For this “tertulia for Tertulia” hosted by Word Up Community Bookstore, Vincent Toro has invited poet Canisia Lubrin, whose book The Dyzgraphxst was also published by Penguin Random House this year, and four other poets from the Caribbean diaspora - Christian Campbell, Yesenia Montilla, Christina Olivares, and Tiphanie Yanique - to read their work and tertuliar in celebration of the rich and eclectic poetic traditions of the Caribbean archipelago.
The event will open with a reading conducted in the mode of a hip-hop cypher, with poets performing one poem at a time in cycles.

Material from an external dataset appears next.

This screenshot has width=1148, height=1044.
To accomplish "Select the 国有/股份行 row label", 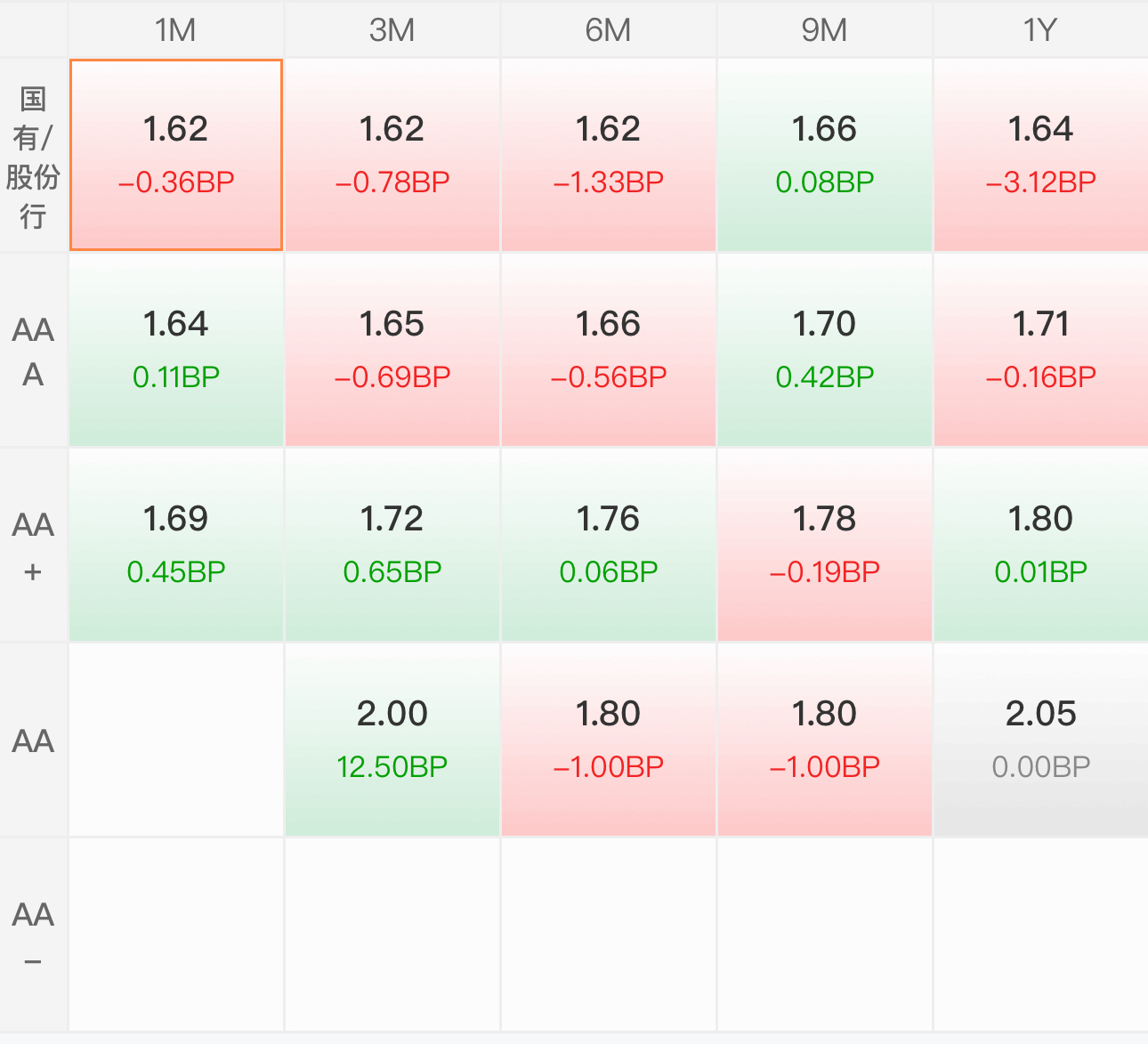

The reading will be followed by a tertulia style discussion among the poets that will eventually open up to include all attendees.
Like the Caribbean Sea itself, we don’t know what routes this conversation will take, but the focus will be on poetry’s capacity to build and sustain bridges between the Latinx Caribbean and the non-Latinx Caribbean and its diaspora, to honor the ways in which the numerous cultures birthed in the Antilles have influenced and bolstered one another.
“…in the Caribbean, the “foreign” interacts with the “traditional” like a ray of light with a prism; that is, they produce phenomena of reflection, refraction, and decomposition. But the light keeps on being light furthermore, the eye’s camera comes out the winner, since spectacular optical performances unfold which almost always induce pleasure, or at least curiosity.”
-Antonio Benítez-Rojo, The Repeating Island
Vincent Toro is a Puerto Rican poet, playwright, director, and educator. He is the author of two poetry collections: “STEREO.ISLAND.MOSAIC.” and “TERTULIA.” Vincent has been awarded the Poetry Society of America’s Norma Farber First Book Award, the Sawtooth Poetry Prize, the Caribbean Writer’s Cecile De Jongh Poetry Prize, and Repertorio Español’s Nuestras Voces Latino Playwriting Award. He is a professor of English at Bronx Community College, a Dodge Foundation poet, and a contributing editor at Kweli Literary Journal.
Canisia Lubrin is the author of The Dyzgraphxst and Voodoo Hypothesis, which was named a CBC Best Poetry Book, longlisted for the Gerald Lambert Award, the Pat Lowther Award, and a finalist for the Raymond Souster Award. She was a finalist for the Toronto Book Award for her fiction contribution to The Unpublished City: Vol 1 and 2019 Writer in Residence at Queen’s University. Lubrin holds an MFA in Creative Writing from the University of Guelph.
Christian Campbell is a Trinidadian Bahamian poet, essayist and cultural critic, and the author of Running the Dusk (Peepal Tree Press, 2010), which won the Aldeburgh First Collection Prize, was a finalist for the Forward Prize for the Best First Collection and the Cave Canem Prize among other awards. Running the Dusk was also translated into Spanish and published in Cuba as Correr el Crepúsculo (Ediciones Santiago, 2015). He lives in New York City.
Yesenia Montilla is an Afro-Latina poet & a daughter of immigrants. Her poetry has appeared in the Chapbook For the Crowns of Your Head, as well as the literary journals The Gulf Coast, Prairie Schooner, Pittsburgh Poetry Review & others. She received her MFA from Drew University in Poetry and Poetry in Translation & is a 2014 CantoMundo Fellow. Her first collection The Pink Box is published by Willow Books & was Longlisted for a PEN award in 2016. She lives in Harlem NY.
Christina Olivares is the author of the books of poetry No Map of the Earth Includes Stars, winner of the 2014 Marsh Hawk Press Book Prize, and Ungovernable, forthcoming from YesYes Books in 2020. Olivares is a queer American-Cuban from the Bronx. She believes in the abolition of poverty and of the carceral state and in the radical project of imagining our liberation. She works as an educator.
Tiphanie Yanique is the author of the poetry collection, Wife, which won the 2016 Bocas Prize in Caribbean poetry and the United Kingdom’s 2016 Forward/Felix Dennis Prize for a First Collection. Tiphanie is also the author of the novel, Land of Love and Drowning and the short story collection, How to Escape from a Leper Colony, which won her a listing as one of the National Book Foundation’s 5 Under 35. She currently teaches English and Creative Writing at Emory College of Arts and Sciences.